“There is nothing there anymore,” said Meike Schlecker at a press conference – the company’s first since the 1990s – held on Monday in Ehingen, Baden-Württemberg. “My father’s fortune was always the company.”
Originally a butcher, Anton Schlecker started his chain in the 1970s, eventually opening thousands of branches and amassing a fortune of more than €1 billion. But he has been criticised for his secretive ways. In 1987 Meike and her brother were kidnapped and temporarily held for ransom and since then the now 68-year-old has strived to appear out of the media spotlight.
His company has also been called behind the times, only beginning last year to refurbish its tattered outlets and addressing accusations that management mistreated employees.

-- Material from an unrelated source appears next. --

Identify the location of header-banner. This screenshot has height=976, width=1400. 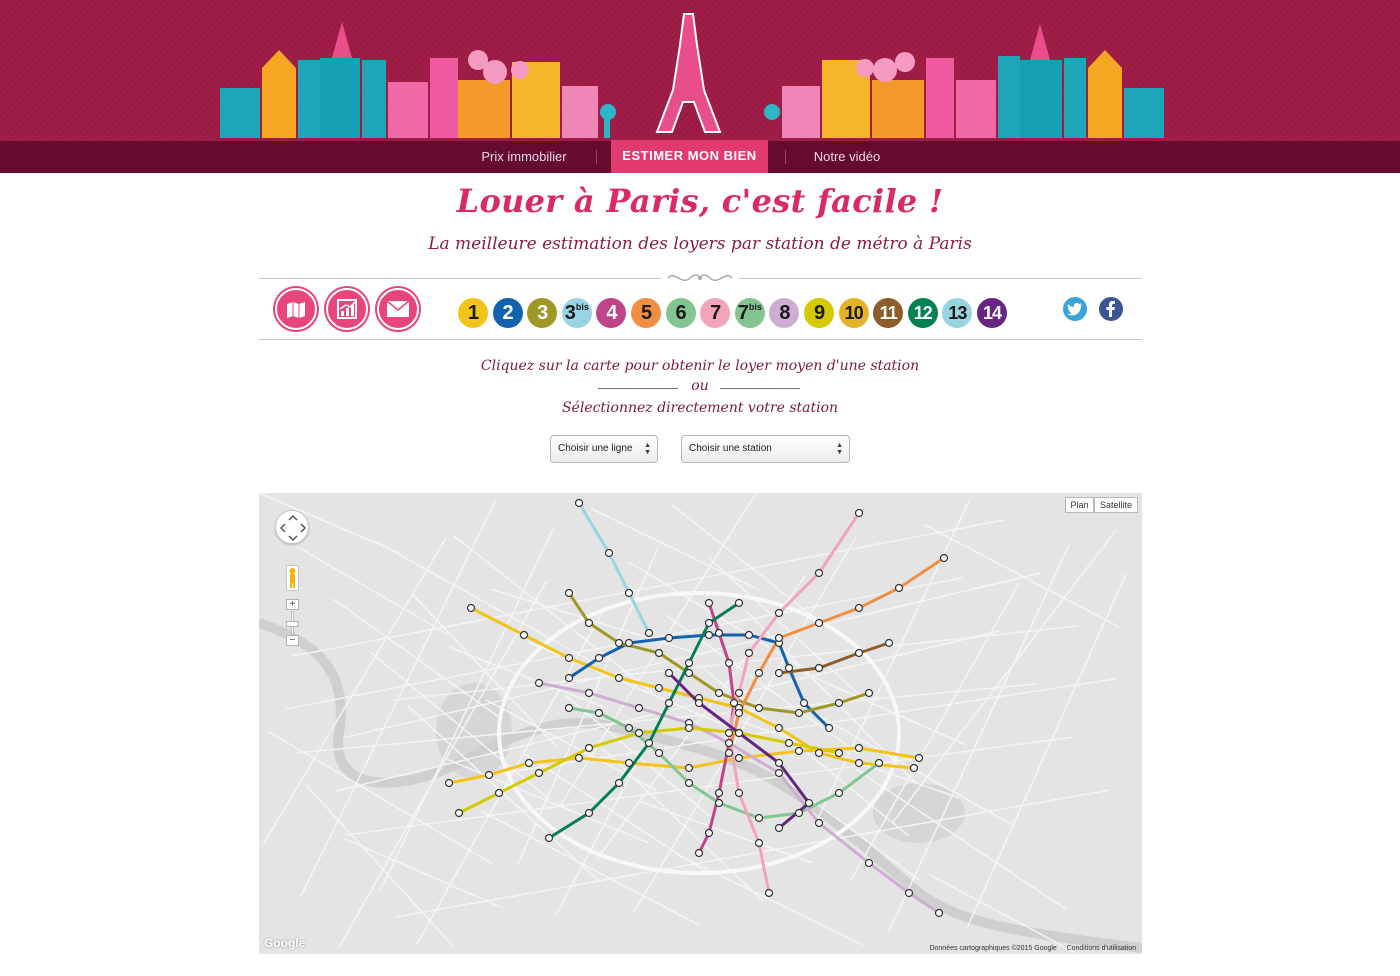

The insolvency application, officially filed earlier this month, came in the face of debts to suppliers worth tens of millions of euros and an inability to get new financing. Still the company’s roughly 6,000 stores in Germany are operating normally for the time being, while Schlecker tries to reorganise and remain a viable business.
Insolvency administrator Arndt Geiwitz said he believed the chain could be saved, with a large stake staying in family hands. He said discussions were ongoing with creditors and suppliers were trying to work with the company.
“All suppliers have understood very quickly that they have a big interest in the continued interest of the Schlecker drugstore chain,” he said, although he added that there remained many questions surrounding the future of the company’s 32,000 employees.